Diese Geschichte ist Teil der lose verbundenen Story-Reihe „Der Nachtvogel“.
„Ich hasse mein Leben“, fluchte Catherine, als sie über die ächzenden Bodenplanken zum Bug marschierte. Der Wind zerzauste ihre Frisur und ließ ihren Rock flattern, doch das fiel ihr nach Jahren an Bord der „Empress“ kaum noch auf. An der Reling angekommen umfasste sie das Geländer und genoss die Aussicht auf das Wolkenmeer unter ihr, das sich rund um das gigantische Luftschiff ausbreitete. Über ihr türmten sich die oberen Decks des alternden Leviathans und die vertraute Form des Zeppelins auf, immer wieder ein majestätischer Anblick, befand sie.

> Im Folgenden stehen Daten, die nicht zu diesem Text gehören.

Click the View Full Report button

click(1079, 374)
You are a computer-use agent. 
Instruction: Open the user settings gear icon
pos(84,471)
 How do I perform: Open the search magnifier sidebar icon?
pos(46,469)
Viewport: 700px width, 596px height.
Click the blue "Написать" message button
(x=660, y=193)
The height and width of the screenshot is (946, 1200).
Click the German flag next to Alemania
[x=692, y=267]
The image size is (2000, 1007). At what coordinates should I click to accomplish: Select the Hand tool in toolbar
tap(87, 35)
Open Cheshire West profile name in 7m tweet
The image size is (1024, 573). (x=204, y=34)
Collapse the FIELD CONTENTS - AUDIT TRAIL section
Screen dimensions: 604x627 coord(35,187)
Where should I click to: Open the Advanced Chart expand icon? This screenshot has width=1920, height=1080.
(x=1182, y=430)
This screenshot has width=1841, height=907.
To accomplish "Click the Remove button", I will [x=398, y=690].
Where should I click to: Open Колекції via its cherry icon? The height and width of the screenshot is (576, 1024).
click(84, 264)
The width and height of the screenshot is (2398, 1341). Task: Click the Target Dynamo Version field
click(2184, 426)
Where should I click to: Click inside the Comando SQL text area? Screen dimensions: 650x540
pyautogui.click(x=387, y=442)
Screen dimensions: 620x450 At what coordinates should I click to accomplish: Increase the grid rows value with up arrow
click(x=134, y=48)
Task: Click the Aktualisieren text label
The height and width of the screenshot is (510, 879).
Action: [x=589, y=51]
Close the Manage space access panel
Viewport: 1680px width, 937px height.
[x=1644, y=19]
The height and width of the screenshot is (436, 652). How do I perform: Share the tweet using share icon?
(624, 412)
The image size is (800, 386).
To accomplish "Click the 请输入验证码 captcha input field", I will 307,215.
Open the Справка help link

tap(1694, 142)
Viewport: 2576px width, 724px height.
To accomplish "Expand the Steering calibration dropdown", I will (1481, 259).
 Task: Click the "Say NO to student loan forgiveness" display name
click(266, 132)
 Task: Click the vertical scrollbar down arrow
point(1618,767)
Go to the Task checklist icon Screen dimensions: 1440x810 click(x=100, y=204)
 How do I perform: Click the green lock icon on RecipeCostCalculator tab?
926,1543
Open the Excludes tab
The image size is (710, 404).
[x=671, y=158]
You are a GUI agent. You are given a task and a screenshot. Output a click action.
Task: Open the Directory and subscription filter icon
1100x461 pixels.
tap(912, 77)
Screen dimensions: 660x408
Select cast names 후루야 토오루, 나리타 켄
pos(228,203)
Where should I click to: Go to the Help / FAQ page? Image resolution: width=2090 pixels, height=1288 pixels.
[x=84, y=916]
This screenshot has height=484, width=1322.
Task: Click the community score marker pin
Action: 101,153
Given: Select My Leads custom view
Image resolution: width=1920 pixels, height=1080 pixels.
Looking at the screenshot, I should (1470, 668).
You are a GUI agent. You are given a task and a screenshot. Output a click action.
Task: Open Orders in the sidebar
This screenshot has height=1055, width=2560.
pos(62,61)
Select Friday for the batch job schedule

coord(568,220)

Als Catherine einen Mitarbeiter aus dem Heizungsraum entdeckte, der eine Zigarette rauchend an einem Fachwerkträger lehnte, entschied sie sich, wieder zurückzukehren. Sie hatte erreicht, wofür sie gekommen war, die Aussicht hatte ihre schlechte Laune über das Chaos auf der Brücke vertrieben. Der Heizer unterhielt sich mittlerweile mit einem der wenigen Passagiere auf dem Luftfrachter, einem Herrn mit Zylinder, der verglichen mit dem Rest der Besatzung unpassend reich wirkte. Gerade, als sie an den beiden vorbeischlenderte, verabschiedete sich der Heizer und schritt in Richtung des Maschinenraums von dannen.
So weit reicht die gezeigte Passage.